Monday, April 19, 2010

Rimsky-Korsakov helps Mussorgsky, oder?

Book Editor discovers a first book with tantalizing possibilities, but clearly, it’s a mess. The novel it will become exists as much in Book Editor’s imagination as it exists on the page. She buys it for a nominal sum. She works many hours (mostly nights and weekends), over several drafts to coax out of Writer the best book it can be. She closely line edits the final draft. Then she goes into marketing mode, making sure the book is titled, positioned, packaged and presented properly. She makes an obsessive pest of herself, both in and out of house, in the service of the book. But in the end her and Writer’s long labors are rewarded! The novel becomes a major bestseller, launching a long career for Writer, bringing the company years of pure profit.

Three years later Book Editor is fired, with three month’s severance pay.

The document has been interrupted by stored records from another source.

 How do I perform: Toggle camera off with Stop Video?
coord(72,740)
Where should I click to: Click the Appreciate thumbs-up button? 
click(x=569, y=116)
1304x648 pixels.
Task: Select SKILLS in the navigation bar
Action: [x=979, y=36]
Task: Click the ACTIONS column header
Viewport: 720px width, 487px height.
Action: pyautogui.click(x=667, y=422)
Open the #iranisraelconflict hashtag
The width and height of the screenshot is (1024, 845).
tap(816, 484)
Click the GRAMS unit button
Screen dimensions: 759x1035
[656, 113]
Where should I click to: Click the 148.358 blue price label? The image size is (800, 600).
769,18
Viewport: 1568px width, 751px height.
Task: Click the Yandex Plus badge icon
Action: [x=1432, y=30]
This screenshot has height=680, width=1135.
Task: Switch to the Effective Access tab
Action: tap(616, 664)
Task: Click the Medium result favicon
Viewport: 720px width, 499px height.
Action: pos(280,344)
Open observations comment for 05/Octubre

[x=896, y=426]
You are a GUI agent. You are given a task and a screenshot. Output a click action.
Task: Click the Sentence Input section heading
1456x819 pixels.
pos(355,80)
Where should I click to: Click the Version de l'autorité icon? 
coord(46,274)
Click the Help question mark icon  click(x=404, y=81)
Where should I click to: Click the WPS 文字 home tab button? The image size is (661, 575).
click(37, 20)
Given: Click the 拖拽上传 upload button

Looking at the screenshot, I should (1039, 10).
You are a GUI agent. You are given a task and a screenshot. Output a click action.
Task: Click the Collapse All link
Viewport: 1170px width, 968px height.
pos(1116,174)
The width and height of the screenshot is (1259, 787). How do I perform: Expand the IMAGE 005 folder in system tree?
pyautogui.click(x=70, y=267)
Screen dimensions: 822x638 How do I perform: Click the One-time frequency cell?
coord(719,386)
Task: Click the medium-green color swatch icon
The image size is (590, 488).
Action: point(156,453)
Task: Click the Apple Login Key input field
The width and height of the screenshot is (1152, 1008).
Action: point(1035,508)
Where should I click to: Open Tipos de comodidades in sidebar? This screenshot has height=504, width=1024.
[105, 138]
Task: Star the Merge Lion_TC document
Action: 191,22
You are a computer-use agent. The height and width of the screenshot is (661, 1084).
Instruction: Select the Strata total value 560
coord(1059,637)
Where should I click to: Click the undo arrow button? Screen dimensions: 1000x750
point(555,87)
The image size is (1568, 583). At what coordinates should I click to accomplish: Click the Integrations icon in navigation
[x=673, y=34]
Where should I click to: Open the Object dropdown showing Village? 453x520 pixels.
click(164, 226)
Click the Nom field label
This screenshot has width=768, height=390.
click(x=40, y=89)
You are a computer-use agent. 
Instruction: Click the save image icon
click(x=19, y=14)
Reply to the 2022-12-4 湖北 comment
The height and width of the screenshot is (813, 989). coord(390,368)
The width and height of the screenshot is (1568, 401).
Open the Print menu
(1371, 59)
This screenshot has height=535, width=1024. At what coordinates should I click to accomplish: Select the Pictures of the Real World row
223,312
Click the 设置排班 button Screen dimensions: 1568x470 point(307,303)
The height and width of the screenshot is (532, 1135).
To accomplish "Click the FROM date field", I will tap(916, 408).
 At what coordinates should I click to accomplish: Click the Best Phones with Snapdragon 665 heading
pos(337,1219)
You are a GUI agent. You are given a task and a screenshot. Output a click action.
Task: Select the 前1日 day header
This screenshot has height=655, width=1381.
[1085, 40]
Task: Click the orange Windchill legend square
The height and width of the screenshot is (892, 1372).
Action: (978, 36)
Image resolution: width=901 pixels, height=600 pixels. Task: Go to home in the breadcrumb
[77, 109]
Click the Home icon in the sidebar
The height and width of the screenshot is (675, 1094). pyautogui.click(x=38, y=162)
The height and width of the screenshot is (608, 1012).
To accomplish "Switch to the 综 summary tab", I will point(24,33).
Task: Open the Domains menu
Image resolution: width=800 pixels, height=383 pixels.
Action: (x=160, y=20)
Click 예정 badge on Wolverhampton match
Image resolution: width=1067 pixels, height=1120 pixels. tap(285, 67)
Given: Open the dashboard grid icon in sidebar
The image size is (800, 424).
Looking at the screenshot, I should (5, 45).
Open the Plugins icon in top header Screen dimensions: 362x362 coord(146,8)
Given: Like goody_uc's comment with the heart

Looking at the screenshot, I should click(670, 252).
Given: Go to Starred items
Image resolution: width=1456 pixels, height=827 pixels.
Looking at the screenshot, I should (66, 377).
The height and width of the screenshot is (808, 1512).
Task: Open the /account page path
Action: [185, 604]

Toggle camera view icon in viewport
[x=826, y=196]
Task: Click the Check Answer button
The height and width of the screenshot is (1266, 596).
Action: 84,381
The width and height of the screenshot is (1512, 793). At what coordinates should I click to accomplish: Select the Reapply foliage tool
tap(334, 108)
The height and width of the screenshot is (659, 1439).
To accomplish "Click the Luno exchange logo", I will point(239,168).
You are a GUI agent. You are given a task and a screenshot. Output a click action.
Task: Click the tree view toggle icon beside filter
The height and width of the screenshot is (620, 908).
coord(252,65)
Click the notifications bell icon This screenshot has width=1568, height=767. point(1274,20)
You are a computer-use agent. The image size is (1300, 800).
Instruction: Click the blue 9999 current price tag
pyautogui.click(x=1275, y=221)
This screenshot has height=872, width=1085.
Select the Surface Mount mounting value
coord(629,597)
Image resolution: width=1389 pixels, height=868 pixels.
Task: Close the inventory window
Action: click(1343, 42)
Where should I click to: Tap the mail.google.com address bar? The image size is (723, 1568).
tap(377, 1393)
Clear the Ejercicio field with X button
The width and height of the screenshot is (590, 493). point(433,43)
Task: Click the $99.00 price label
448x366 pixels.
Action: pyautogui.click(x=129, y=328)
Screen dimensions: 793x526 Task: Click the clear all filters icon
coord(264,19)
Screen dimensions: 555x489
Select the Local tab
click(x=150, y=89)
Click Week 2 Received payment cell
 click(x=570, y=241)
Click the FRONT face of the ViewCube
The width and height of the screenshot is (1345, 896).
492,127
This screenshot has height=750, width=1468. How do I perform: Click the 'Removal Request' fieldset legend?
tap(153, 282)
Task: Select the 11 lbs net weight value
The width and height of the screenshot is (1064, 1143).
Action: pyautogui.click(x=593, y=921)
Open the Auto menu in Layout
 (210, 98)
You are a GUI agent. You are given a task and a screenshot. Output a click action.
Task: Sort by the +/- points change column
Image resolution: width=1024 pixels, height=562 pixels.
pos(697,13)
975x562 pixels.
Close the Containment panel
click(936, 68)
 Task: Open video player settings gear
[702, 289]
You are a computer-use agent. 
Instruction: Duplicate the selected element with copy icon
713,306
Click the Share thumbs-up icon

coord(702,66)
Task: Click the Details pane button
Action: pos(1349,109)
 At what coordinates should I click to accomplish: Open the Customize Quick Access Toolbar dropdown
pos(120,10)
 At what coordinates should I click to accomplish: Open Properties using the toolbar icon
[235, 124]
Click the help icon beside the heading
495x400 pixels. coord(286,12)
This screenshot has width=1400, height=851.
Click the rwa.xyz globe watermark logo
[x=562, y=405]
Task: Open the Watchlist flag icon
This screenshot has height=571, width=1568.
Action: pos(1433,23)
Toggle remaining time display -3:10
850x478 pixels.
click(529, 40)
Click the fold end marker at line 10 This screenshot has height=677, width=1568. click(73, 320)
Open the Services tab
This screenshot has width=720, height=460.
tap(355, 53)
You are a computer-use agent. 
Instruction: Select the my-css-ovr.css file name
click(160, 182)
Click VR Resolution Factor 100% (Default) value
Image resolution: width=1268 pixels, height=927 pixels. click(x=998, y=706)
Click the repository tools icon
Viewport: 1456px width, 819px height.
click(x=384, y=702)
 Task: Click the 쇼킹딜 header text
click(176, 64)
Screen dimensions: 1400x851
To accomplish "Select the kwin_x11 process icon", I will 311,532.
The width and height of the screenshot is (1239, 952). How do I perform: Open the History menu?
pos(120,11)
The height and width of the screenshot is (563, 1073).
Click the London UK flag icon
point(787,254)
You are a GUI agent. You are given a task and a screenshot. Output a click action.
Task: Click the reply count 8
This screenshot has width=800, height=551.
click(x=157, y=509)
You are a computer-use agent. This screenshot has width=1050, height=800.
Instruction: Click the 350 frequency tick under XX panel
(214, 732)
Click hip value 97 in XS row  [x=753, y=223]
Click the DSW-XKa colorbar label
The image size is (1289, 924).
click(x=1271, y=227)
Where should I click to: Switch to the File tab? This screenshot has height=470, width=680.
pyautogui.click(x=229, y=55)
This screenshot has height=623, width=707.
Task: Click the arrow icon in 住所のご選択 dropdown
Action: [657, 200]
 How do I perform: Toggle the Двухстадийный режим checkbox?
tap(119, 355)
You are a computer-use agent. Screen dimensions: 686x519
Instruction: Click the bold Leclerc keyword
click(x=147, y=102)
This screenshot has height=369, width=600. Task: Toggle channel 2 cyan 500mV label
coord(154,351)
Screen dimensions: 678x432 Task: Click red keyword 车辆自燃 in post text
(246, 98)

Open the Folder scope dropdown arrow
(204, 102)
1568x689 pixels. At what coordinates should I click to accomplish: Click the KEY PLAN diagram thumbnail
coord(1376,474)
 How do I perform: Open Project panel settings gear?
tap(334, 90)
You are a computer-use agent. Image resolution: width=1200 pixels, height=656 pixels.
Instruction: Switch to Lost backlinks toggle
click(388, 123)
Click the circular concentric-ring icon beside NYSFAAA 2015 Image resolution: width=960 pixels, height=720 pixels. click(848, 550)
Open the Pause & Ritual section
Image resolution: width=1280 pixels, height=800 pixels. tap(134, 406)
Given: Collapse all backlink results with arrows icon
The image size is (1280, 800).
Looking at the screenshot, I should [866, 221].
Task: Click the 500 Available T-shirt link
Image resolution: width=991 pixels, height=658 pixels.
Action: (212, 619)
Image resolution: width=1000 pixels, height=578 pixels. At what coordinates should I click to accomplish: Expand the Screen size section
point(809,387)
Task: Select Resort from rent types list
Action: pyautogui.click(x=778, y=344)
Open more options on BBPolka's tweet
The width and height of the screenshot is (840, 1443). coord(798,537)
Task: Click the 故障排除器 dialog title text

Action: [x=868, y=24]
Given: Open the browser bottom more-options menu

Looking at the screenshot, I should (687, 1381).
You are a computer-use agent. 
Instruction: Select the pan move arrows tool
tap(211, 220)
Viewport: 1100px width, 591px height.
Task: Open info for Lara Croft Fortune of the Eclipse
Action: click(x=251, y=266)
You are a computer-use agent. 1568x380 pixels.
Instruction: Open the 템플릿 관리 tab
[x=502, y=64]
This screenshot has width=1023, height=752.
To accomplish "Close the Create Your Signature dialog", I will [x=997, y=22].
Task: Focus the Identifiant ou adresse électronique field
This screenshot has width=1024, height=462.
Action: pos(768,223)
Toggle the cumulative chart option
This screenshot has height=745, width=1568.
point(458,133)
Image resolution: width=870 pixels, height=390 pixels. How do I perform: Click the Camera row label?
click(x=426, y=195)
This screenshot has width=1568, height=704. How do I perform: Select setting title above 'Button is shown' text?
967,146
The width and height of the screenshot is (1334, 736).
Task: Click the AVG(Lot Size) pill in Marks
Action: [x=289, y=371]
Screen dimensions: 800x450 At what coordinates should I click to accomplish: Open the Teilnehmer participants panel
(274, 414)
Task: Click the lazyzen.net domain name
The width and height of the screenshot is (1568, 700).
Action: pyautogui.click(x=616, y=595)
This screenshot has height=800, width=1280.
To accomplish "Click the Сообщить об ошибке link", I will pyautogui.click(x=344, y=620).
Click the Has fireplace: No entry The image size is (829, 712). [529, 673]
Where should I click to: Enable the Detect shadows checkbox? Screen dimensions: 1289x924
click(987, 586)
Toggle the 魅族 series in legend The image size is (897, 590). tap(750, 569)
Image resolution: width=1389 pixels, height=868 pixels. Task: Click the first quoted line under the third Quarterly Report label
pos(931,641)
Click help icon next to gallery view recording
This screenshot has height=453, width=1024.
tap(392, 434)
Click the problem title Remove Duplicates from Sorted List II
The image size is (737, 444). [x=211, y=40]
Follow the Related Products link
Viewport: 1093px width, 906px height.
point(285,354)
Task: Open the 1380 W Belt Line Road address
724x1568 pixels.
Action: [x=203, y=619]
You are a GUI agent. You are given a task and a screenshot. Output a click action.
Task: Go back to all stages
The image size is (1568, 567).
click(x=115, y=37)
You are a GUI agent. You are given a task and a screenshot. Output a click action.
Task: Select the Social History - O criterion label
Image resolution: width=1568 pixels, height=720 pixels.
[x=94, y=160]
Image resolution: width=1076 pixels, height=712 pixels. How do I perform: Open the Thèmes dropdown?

A book editor should participate in such a bonanza along with the publisher, agent and writer. When a book editor’s work is extensive (re-structuring, re-plotting, re-writing) and substantially contributes to the final book, a one or two or three percent royalty is not too much to ask. If a book editor is on staff at a company, such a royalty should begin only after the advance has earned out, or after some number of copies which insure the company’s target profitability have sold.

Ann Patty proposes.

Once upon a time, Best Beloved, Mussorgsky couldn't get his work put on. Rimsky-Korsakov thought he was a genius. Reorchestrated Boris Godunov so it could be appreciated by the audiences of the day - the result was, to modern ears, a good piece of work which fits nicely into the conventions of 19th-century opera. Modern audiences tend to prefer the Boris Godunov of Mussorgsky. Without Rimsky-Korsakov, of course, the work could never have been performed back in the day, and perhaps might never have survived to be known when the original could be admired.

Writers might well be willing to accept the help of a Rimsky in the short term, if this got them some money, some recognition, time to produce new work - if the work adapted to the public did not permanently displace the original version. (A book that is 'clearly a mess' at Time A may be something readers at Time B see as brilliant. Could a mass audience in the 1940s have coped with Pulp Fiction?) A slight problem is, Mussorgsky could assess the talent of Rimsky-Korsakov, because R-K was a gifted composer in his own right; writers don't normally have a chance to assess the ability of editors. If Ms Patty is the equal of Rimsky-Korsakov and doesn't get a royalty, she is certainly being short-changed.